Tandis qu’il caressait ainsi son ambition effrénée, mais non pas chimérique, un pas rapide et léger se fit entendre au travers des longues herbes ; levant les yeux, Walter de Montréal aperçut la figure d’une grande femme descendant de cette partie de la colline que couvraient alors de nombreux couvents, vers la base de l’Aventin. Elle appuyait ses pas sur un long bâton et marchait si droite et si dégagée que, maintenant, sa figure devenant visible à la lueur des étoiles, il fut surpris d’y trouver la tête d’une femme d’un âge avancé, visage dur, fier, flétri, profondément ridé, mais dont les traits n’étaient point sans une certaine régularité.

« Sainte Vierge ! s’écria Montréal, reculant soudain, lorsque ce visage rayonna devant lui.
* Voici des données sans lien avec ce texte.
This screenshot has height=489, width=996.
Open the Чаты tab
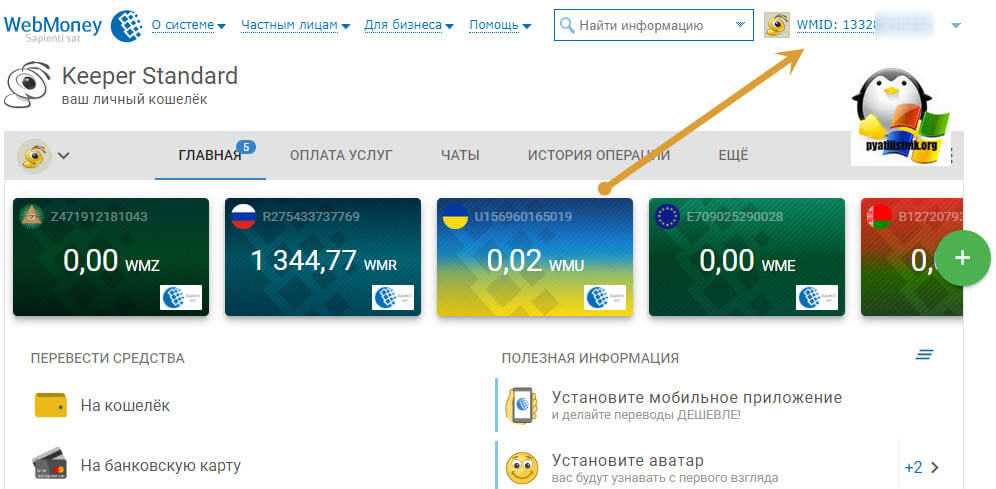point(460,155)

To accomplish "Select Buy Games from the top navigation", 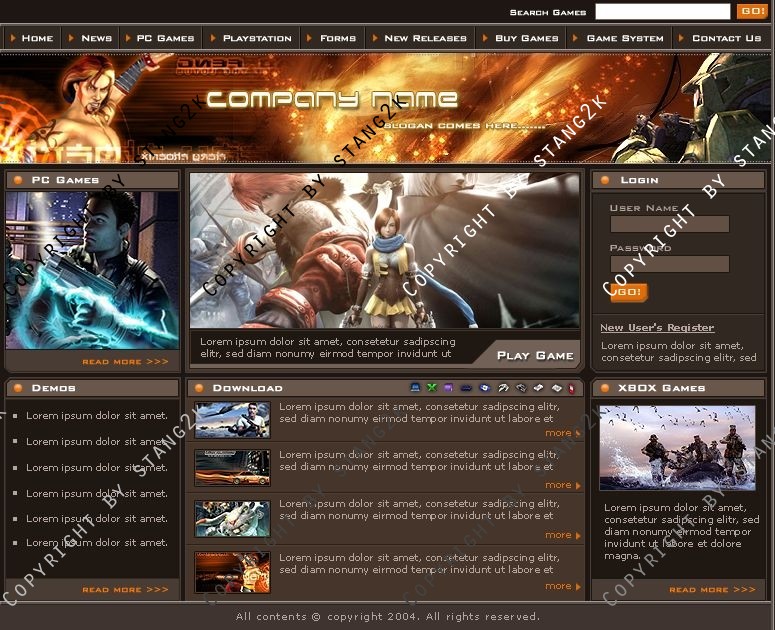I will coord(526,38).
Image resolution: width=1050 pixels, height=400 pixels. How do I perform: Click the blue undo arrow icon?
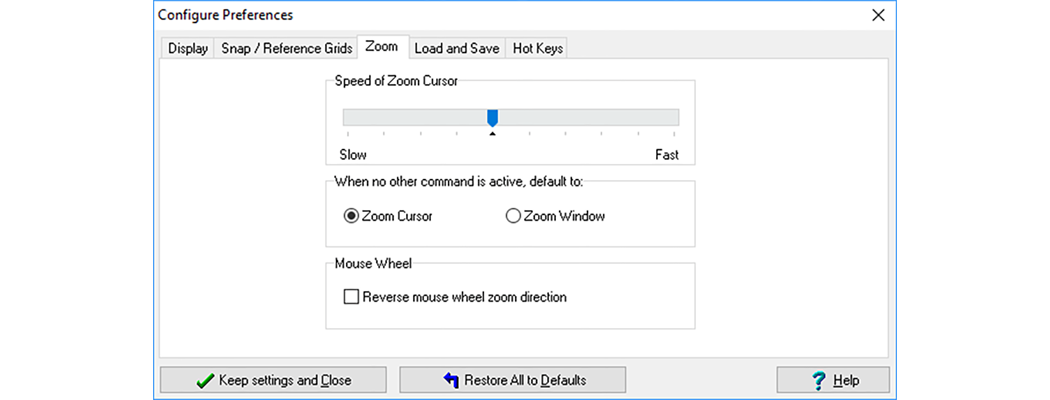pos(451,381)
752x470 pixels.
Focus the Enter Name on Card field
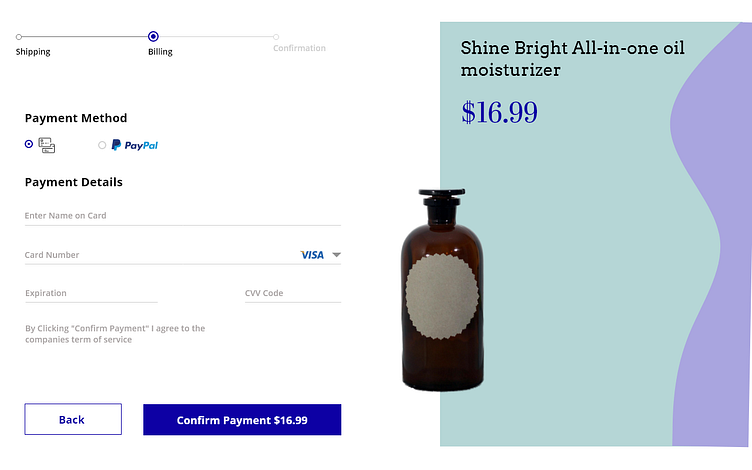coord(182,216)
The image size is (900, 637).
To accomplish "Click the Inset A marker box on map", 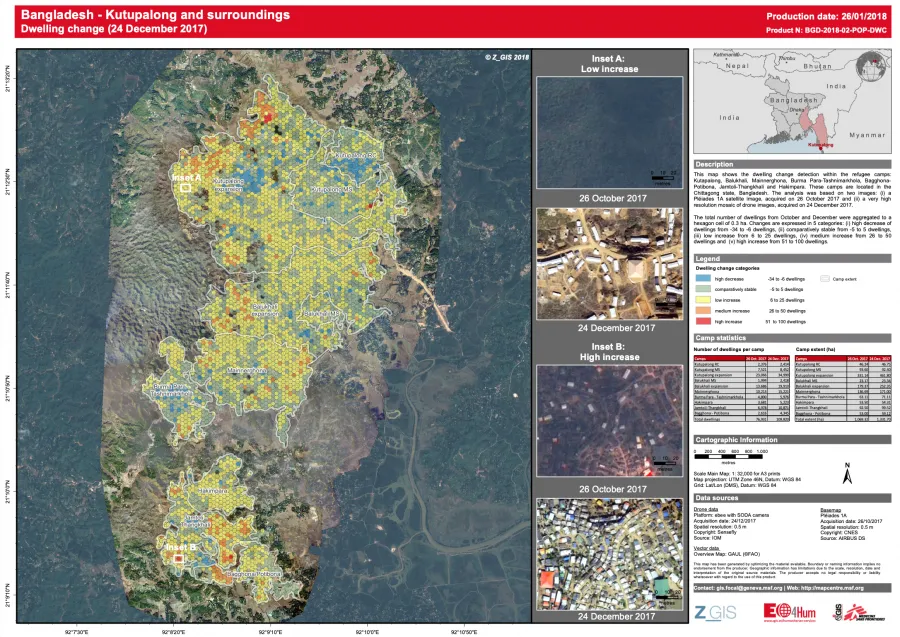I will tap(185, 187).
Est-il possible ! c’est elle, c’est… » Il s’élance et s’arrête debout devant la vieille qui paraît également surprise à son tour, mais plus effrayée, à la vue de Montréal.

« Voilà des années que je te cherche, dit le chevalier, rompant le premier le silence, voilà bien des années, de longues années ; ta conscience peut te dire pourquoi…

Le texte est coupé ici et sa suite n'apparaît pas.